> **Consigne de l'exercice**
Modifiez la partie qui s'ouvre sur la ligne contenant « TEI [519, 980] » et se ferme sur celle contenant « BULLSEYE [482, 959] », ces deux lignes comprises : recopiez-la en remplaçant « LAND » par « TERRE », sans rien changer d'autre.

> **Données extraites**

--- --- ---

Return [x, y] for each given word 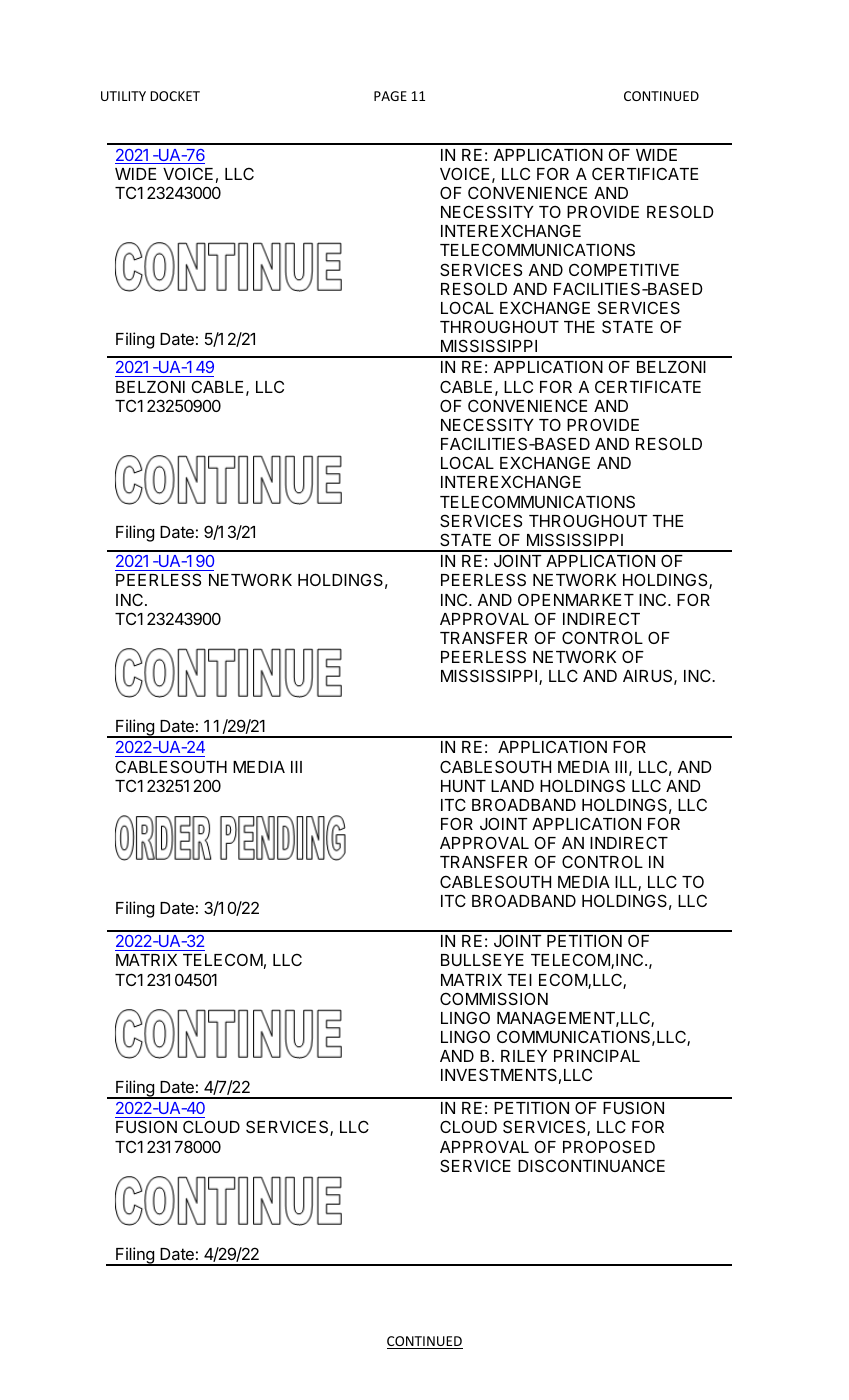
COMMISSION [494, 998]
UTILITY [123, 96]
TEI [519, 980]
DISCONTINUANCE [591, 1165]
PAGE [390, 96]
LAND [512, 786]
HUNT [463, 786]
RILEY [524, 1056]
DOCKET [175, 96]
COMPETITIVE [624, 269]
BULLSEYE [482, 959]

--- --- ---

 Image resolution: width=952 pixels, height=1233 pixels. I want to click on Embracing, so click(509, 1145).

--- --- ---

> **Corrigé de l'exercice**
TEI [519, 980]
DISCONTINUANCE [591, 1165]
PAGE [390, 96]
TERRE [512, 786]
HUNT [463, 786]
RILEY [524, 1056]
DOCKET [175, 96]
COMPETITIVE [624, 269]
BULLSEYE [482, 959]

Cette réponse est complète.